WHAT THE TASK ASKS → Transcribe each entry. Change nothing.

[Records from a data collection]

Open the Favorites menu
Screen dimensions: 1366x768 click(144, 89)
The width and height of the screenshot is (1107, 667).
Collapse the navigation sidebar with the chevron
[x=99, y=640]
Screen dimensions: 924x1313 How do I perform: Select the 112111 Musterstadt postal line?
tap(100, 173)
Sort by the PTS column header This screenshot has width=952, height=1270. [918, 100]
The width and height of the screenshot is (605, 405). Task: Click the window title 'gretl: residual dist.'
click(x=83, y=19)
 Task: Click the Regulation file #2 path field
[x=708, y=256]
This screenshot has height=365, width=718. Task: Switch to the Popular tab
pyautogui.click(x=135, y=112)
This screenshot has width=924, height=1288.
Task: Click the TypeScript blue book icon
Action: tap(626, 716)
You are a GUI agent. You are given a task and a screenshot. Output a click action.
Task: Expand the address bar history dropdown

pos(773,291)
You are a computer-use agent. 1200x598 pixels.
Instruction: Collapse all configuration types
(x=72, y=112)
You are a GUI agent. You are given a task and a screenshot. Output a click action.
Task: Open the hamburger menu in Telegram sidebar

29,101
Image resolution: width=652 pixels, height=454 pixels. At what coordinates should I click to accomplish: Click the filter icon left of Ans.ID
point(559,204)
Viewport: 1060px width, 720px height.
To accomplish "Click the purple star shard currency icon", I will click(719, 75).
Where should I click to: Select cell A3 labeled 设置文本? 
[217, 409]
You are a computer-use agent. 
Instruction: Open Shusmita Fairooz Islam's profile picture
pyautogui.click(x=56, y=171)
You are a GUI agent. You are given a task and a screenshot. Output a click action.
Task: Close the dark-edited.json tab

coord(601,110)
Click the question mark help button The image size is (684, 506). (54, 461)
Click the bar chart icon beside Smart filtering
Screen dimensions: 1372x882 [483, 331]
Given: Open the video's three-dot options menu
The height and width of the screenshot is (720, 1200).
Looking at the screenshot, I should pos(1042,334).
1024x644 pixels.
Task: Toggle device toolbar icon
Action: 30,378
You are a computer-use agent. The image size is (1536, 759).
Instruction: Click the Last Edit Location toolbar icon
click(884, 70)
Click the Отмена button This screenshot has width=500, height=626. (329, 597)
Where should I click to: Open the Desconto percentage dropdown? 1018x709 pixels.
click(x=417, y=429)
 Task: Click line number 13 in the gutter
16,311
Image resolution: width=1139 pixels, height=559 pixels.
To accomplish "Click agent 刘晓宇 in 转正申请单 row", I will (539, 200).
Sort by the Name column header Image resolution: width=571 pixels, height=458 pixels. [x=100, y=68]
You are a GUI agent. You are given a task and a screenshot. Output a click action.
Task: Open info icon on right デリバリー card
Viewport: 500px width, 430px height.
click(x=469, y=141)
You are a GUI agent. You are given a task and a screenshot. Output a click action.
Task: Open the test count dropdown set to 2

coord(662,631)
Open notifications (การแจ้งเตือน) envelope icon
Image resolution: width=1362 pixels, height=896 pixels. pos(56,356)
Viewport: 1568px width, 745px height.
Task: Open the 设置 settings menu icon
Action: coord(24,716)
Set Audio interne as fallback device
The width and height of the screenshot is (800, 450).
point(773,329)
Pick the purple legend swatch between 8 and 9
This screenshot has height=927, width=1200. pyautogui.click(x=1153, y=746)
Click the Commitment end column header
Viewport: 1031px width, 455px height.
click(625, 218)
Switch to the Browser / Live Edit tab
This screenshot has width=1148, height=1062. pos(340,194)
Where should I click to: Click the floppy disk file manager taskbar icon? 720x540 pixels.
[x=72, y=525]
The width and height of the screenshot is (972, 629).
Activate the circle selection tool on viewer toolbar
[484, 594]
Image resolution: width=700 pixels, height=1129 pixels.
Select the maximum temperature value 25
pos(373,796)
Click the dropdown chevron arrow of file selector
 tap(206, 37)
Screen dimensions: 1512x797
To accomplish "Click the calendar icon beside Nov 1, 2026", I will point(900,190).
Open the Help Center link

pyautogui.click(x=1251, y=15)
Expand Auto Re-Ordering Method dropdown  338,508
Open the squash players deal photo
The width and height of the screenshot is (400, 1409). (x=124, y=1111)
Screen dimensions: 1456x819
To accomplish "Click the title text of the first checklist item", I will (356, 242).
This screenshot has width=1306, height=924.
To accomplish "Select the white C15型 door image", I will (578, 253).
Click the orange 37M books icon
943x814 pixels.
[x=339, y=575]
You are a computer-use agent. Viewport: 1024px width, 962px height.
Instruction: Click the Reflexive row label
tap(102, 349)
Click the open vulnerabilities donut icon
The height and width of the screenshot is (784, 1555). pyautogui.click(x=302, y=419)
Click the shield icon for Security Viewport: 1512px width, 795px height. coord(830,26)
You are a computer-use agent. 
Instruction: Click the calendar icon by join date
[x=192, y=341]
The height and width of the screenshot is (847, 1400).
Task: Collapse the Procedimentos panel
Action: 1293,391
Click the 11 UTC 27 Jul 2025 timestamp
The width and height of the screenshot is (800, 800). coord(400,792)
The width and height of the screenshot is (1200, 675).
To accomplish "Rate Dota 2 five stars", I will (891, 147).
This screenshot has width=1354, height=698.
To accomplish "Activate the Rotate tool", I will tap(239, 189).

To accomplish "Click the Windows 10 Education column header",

EXERCISE RESPONSE →
Open the Favorites menu
Screen dimensions: 1366x768 click(144, 89)
The width and height of the screenshot is (1107, 667).
Collapse the navigation sidebar with the chevron
[x=99, y=640]
Screen dimensions: 924x1313 How do I perform: Select the 112111 Musterstadt postal line?
tap(100, 173)
Sort by the PTS column header This screenshot has width=952, height=1270. [918, 100]
The width and height of the screenshot is (605, 405). Task: Click the window title 'gretl: residual dist.'
click(x=83, y=19)
 Task: Click the Regulation file #2 path field
[x=708, y=256]
This screenshot has height=365, width=718. Task: Switch to the Popular tab
pyautogui.click(x=135, y=112)
This screenshot has width=924, height=1288.
Task: Click the TypeScript blue book icon
Action: tap(626, 716)
You are a GUI agent. You are given a task and a screenshot. Output a click action.
Task: Expand the address bar history dropdown

pos(773,291)
You are a computer-use agent. 1200x598 pixels.
Instruction: Collapse all configuration types
(x=72, y=112)
You are a GUI agent. You are given a task and a screenshot. Output a click action.
Task: Open the hamburger menu in Telegram sidebar

29,101
Image resolution: width=652 pixels, height=454 pixels. At what coordinates should I click to accomplish: Click the filter icon left of Ans.ID
point(559,204)
Viewport: 1060px width, 720px height.
To accomplish "Click the purple star shard currency icon", I will click(719, 75).
Where should I click to: Select cell A3 labeled 设置文本? 
[217, 409]
You are a computer-use agent. 
Instruction: Open Shusmita Fairooz Islam's profile picture
pyautogui.click(x=56, y=171)
You are a GUI agent. You are given a task and a screenshot. Output a click action.
Task: Close the dark-edited.json tab

coord(601,110)
Click the question mark help button The image size is (684, 506). (54, 461)
Click the bar chart icon beside Smart filtering
Screen dimensions: 1372x882 [483, 331]
Given: Open the video's three-dot options menu
The height and width of the screenshot is (720, 1200).
Looking at the screenshot, I should pos(1042,334).
1024x644 pixels.
Task: Toggle device toolbar icon
Action: 30,378
You are a computer-use agent. The image size is (1536, 759).
Instruction: Click the Last Edit Location toolbar icon
click(884, 70)
Click the Отмена button This screenshot has width=500, height=626. (329, 597)
Where should I click to: Open the Desconto percentage dropdown? 1018x709 pixels.
click(x=417, y=429)
 Task: Click line number 13 in the gutter
16,311
Image resolution: width=1139 pixels, height=559 pixels.
To accomplish "Click agent 刘晓宇 in 转正申请单 row", I will (539, 200).
Sort by the Name column header Image resolution: width=571 pixels, height=458 pixels. [x=100, y=68]
You are a GUI agent. You are given a task and a screenshot. Output a click action.
Task: Open info icon on right デリバリー card
Viewport: 500px width, 430px height.
click(x=469, y=141)
You are a GUI agent. You are given a task and a screenshot. Output a click action.
Task: Open the test count dropdown set to 2

coord(662,631)
Open notifications (การแจ้งเตือน) envelope icon
Image resolution: width=1362 pixels, height=896 pixels. pos(56,356)
Viewport: 1568px width, 745px height.
Task: Open the 设置 settings menu icon
Action: coord(24,716)
Set Audio interne as fallback device
The width and height of the screenshot is (800, 450).
point(773,329)
Pick the purple legend swatch between 8 and 9
This screenshot has height=927, width=1200. pyautogui.click(x=1153, y=746)
Click the Commitment end column header
Viewport: 1031px width, 455px height.
click(625, 218)
Switch to the Browser / Live Edit tab
This screenshot has width=1148, height=1062. pos(340,194)
Where should I click to: Click the floppy disk file manager taskbar icon? 720x540 pixels.
[x=72, y=525]
The width and height of the screenshot is (972, 629).
Activate the circle selection tool on viewer toolbar
[484, 594]
Image resolution: width=700 pixels, height=1129 pixels.
Select the maximum temperature value 25
pos(373,796)
Click the dropdown chevron arrow of file selector
 tap(206, 37)
Screen dimensions: 1512x797
To accomplish "Click the calendar icon beside Nov 1, 2026", I will point(900,190).
Open the Help Center link

pyautogui.click(x=1251, y=15)
Expand Auto Re-Ordering Method dropdown  338,508
Open the squash players deal photo
The width and height of the screenshot is (400, 1409). (x=124, y=1111)
Screen dimensions: 1456x819
To accomplish "Click the title text of the first checklist item", I will (356, 242).
This screenshot has width=1306, height=924.
To accomplish "Select the white C15型 door image", I will (578, 253).
Click the orange 37M books icon
943x814 pixels.
[x=339, y=575]
You are a computer-use agent. Viewport: 1024px width, 962px height.
Instruction: Click the Reflexive row label
tap(102, 349)
Click the open vulnerabilities donut icon
The height and width of the screenshot is (784, 1555). pyautogui.click(x=302, y=419)
Click the shield icon for Security Viewport: 1512px width, 795px height. coord(830,26)
You are a computer-use agent. 
Instruction: Click the calendar icon by join date
[x=192, y=341]
The height and width of the screenshot is (847, 1400).
Task: Collapse the Procedimentos panel
Action: 1293,391
Click the 11 UTC 27 Jul 2025 timestamp
The width and height of the screenshot is (800, 800). coord(400,792)
The width and height of the screenshot is (1200, 675).
To accomplish "Rate Dota 2 five stars", I will (891, 147).
This screenshot has width=1354, height=698.
To accomplish "Activate the Rotate tool", I will tap(239, 189).

To accomplish "Click the Windows 10 Education column header",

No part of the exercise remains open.